# Task to carry out
Up through the line that contains "粤ICP备18105442号 (76, 1700)", retype the entries exactly, beginning at the very first line.

== Supplied records ==

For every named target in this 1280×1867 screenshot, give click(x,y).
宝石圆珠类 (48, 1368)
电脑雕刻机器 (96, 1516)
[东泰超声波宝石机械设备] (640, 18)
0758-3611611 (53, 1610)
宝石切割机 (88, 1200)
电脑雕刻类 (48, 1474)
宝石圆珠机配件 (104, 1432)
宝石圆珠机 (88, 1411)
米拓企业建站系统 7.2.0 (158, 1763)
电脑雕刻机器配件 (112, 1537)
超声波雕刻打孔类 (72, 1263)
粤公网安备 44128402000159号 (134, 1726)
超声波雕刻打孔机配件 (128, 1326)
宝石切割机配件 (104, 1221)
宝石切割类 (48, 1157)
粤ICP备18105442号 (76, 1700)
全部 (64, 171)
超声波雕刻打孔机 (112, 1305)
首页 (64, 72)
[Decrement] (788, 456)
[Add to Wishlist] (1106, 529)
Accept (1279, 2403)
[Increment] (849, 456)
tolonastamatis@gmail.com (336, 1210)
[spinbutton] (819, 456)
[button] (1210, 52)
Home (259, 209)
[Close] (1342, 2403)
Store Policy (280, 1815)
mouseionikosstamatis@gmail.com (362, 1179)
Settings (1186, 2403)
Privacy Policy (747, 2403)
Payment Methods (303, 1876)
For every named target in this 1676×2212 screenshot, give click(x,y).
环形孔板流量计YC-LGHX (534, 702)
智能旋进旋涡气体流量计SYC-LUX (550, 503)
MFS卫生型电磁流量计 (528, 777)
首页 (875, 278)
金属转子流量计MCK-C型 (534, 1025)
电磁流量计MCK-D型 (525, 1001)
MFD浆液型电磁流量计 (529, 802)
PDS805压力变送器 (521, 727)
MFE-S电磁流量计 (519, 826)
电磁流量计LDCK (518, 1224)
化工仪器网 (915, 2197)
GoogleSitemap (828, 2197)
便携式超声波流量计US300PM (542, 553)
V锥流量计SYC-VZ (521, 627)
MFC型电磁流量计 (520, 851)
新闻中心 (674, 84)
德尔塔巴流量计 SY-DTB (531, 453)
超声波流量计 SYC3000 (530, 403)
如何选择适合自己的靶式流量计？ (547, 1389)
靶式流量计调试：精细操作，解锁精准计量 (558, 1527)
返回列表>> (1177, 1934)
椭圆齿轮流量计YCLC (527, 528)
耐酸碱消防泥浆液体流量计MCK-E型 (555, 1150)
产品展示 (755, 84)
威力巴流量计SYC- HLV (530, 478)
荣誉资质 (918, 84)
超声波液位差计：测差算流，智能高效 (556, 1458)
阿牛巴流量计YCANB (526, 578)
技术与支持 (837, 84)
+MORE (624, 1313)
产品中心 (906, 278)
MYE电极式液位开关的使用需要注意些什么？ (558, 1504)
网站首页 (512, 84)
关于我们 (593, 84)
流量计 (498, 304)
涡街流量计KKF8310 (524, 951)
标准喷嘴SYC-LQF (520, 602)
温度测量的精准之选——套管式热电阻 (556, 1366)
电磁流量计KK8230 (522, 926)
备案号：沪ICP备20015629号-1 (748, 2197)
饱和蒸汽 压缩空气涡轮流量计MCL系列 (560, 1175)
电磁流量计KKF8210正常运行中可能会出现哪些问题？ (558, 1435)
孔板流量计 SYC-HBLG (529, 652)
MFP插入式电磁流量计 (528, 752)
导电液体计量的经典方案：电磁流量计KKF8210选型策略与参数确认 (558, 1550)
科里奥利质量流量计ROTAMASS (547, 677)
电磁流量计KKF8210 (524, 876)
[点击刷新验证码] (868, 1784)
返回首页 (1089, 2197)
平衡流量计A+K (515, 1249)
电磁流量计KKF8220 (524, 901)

===

# Task response
For every named target in this 1280×1867 screenshot, give click(x,y).
宝石圆珠类 (48, 1368)
电脑雕刻机器 (96, 1516)
[东泰超声波宝石机械设备] (640, 18)
0758-3611611 (53, 1610)
宝石切割机 (88, 1200)
电脑雕刻类 (48, 1474)
宝石圆珠机配件 (104, 1432)
宝石圆珠机 (88, 1411)
米拓企业建站系统 7.2.0 (158, 1763)
电脑雕刻机器配件 (112, 1537)
超声波雕刻打孔类 (72, 1263)
粤公网安备 44128402000159号 (134, 1726)
超声波雕刻打孔机配件 (128, 1326)
宝石切割机配件 (104, 1221)
宝石切割类 (48, 1157)
粤ICP备18105442号 (76, 1700)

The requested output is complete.